Functional characterization of calreticulin in the antiviral response of Litopenaeus vannamei against white spot syndrome virus

Abstract

Calreticulin (CRT) is a highly conserved calcium-binding protein that participates in various biological processes such as calcium homeostasis, molecular chaperoning, and immune function. In the present study, the complete cDNA sequence of CRT (LvCRT) was cloned and characterized from Litopenaeus vannamei. The deduced amino acid sequence of LvCRT contained two conserved CRT family signatures, three conserved repeated CRT family motifs, and an HDEL motif, a signature sequence for endoplasmic reticulum retention. The highest mRNA expression of LvCRT was detected in the hepatopancreas of healthy shrimp.
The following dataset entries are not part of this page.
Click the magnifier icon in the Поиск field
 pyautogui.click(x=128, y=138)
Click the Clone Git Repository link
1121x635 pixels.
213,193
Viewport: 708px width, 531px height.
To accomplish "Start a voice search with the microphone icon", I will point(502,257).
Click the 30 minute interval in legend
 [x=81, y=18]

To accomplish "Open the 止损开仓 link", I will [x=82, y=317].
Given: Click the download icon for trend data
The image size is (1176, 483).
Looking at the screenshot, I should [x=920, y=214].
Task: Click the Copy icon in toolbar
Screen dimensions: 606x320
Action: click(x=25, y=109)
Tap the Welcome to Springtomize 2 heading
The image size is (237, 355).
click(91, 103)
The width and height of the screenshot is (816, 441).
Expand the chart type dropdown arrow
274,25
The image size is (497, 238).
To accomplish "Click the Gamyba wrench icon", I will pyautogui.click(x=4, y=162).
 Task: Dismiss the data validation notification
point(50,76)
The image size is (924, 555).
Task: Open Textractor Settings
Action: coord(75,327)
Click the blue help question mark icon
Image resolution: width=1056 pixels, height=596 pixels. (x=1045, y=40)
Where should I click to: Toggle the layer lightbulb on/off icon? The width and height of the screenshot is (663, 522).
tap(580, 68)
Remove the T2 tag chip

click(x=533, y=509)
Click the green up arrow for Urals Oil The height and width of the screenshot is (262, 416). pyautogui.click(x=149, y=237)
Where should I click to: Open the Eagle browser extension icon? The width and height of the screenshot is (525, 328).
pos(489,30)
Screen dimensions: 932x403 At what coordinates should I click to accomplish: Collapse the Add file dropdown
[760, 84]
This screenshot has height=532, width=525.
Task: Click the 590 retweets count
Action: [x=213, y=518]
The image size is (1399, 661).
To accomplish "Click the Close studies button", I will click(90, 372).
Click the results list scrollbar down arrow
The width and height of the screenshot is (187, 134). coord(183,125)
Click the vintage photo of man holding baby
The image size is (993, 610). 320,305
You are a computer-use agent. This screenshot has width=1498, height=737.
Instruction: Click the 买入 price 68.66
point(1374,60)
When the shrimp were challenged with white spot syndrome virus (WSSV), significantly upregulated expression of LvCRT was detected at 24 h post-injection (hpi). The recombinant protein of LvCRT (rLvCRT) was produced, and its functions were characterized. It could induce agglutination of all tested microorganisms, especially Vibrio parahaemolyticus, which could be inhibited by lipopolysaccharide (LPS) and N-acetyl neuraminic acid (NeuNAc). rLvCRT could bind not only to saccharides on microbial surfaces but also to the recombinant protein of C-type lectin (CTL) containing a low-density lipoprotein receptor domain from Litopenaeus vannamei (rLvLdlr). The rLvCRT-rLvLdlr complex could interact with a recombinant protein of WSSV (rVP28), impairing WSSV infection. These findings confirm that LvCRT plays a role in shrimp immunity. LvCRT might cooperate with other CTLs in antiviral activity by binding to WSSV to prevent the penetration of WSSV into the host cells.